Was it a rightful punishment or a cruel form of torture? This is one of the questions that was raised after watching the short film "White Bear." In the film, a woman named Victoria awakens with no memory of her identity and sees a mysterious white symbol appearing on the television scene. After walking outside, Victoria quickly notices that bystanders are filming her via cellphone for no apparent reason. To make matters worse, a man wearing a black mask with the same white symbol confronts and chases her with shotgun in hand while people continue to film the situation taking place. She runs into to two drifters and barricades herself with them in an old gas station. One of the drifters is shoot while Victoria and the other girl escape. The girl tells Victoria that some sort of outbreak has happened in which people have started filming things due to the appearance of the white symbol seen earlier in the film. Because of this, individuals called "hunters" wreak havoc upon society, knowing that everyone around them is only fixated upon filming the mayhem. The two resolve to destroy the signal after being betrayed by a man who was the one shooting at Victoria earlier. At the radio station, Victoria and the drifter confront two hunters that have been pursuing them since the beginning of the film. The fight comes to an abrupt stop, revealing that the whole thing was an elaborate act. Victoria is restrained to a chair and watches a clip about her and her fiancée Ian torturing and killing a six-year-old girl. Although Ian was the one who initially harmed the girl, Victoria was guilty of recording the girl's death, instead of stopping the violence. As a result, she is doomed to relive the previous events without any memory of what has happened before.
The events in the film are an example of torture. Although it was wrong for Victoria to have participated in the death of six-year-old Jemima, it was even more wrong for the individuals of The White Bear Justice Park to torture her and use it for public entertainment. When someone is punished for his or her crimes, that person is supposed to have retain the knowledge of what he or she did, and it should stick with that person for the rest of his or her life. In "White Bear," Victoria's punishment ends with her losing the memory of her crime. Even though she is reminded of what she did by the host of the show, she will forget about it the next day. The point I want to make is that Victoria is not learning a lesson from her mistake or being rehabilitated. The whole purpose of a punishment is to be reprimanded for the offense and to be deterred from ever doing it again.
3 comments:
I definitely agree that it is torture. She has no memory of the wrong that she has done so what good is it? At this point, I just feel like they're doing it for fun or just to make a show out of it. The repetition of it is also ridiculous to me. Just because she can't remember with her brain, I know her body must be exhausted from all the running and adrenaline pumping though her.
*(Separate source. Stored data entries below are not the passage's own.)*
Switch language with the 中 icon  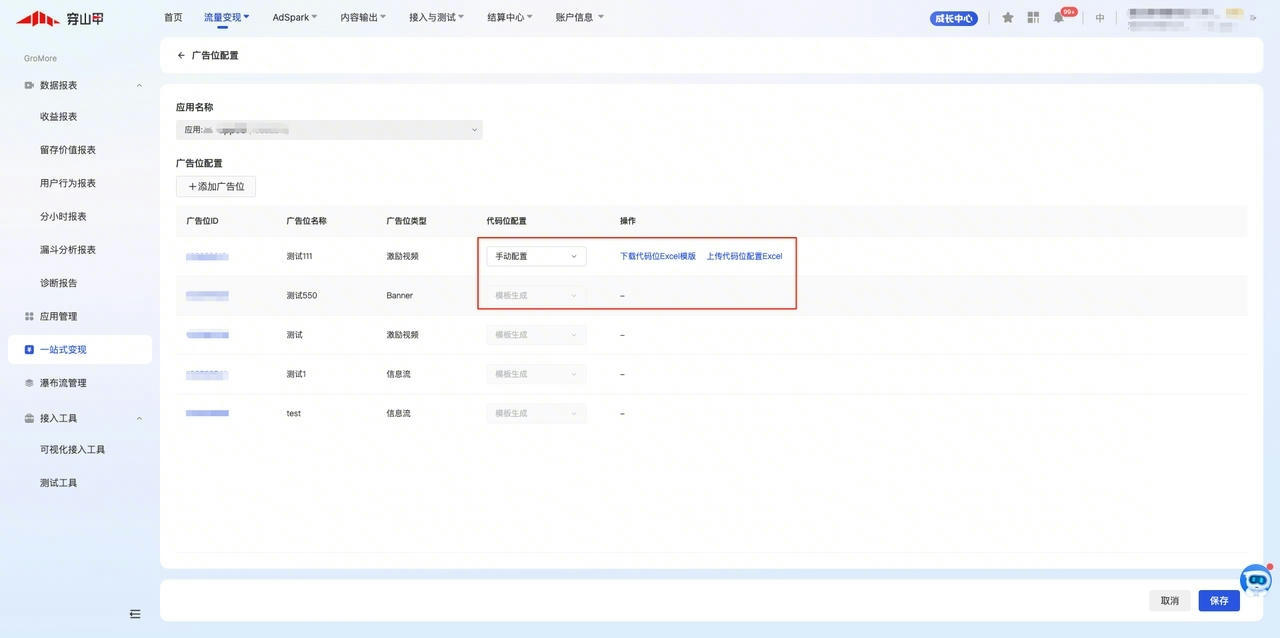(1100, 18)
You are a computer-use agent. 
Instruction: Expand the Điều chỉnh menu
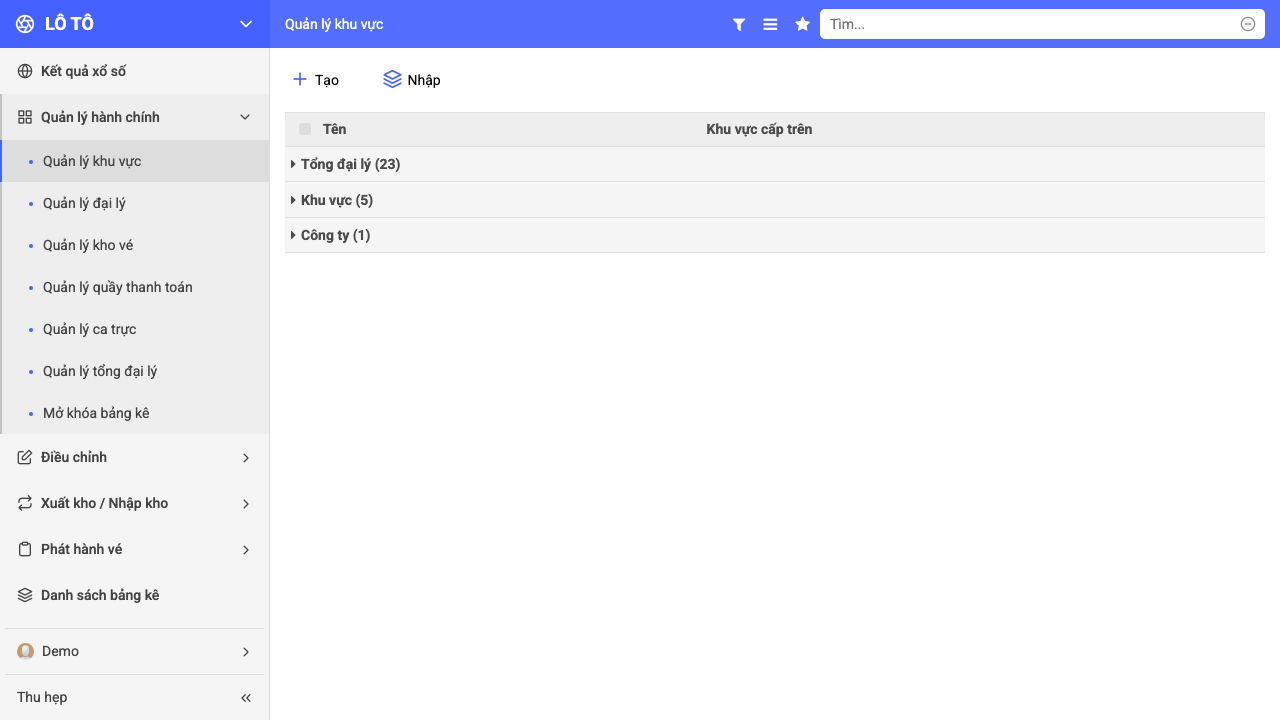135,457
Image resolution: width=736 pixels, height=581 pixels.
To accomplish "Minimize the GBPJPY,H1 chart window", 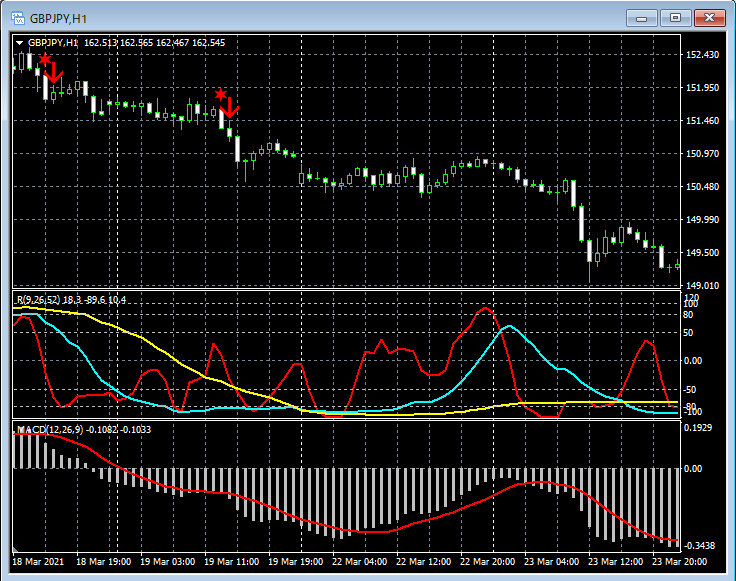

I also agree that it is torture. The fact that this practice is even considered by someone to be "punishment" is absurd. This practice is non-rehabilitative and meant to cause nothing but misery. That's what is making this torture. Her longing for death is an indicator that this is wrong.
Victoria is being tortured in this video for sure. Though she did the same thing to the young girl, the person that is under going this pain does not know of the crime. The idea of self and memory is key in this process in order to make it at most effective as possible. The people were trying to put her through what the young girl did, but without Victoria's memories it is simply played out as torture.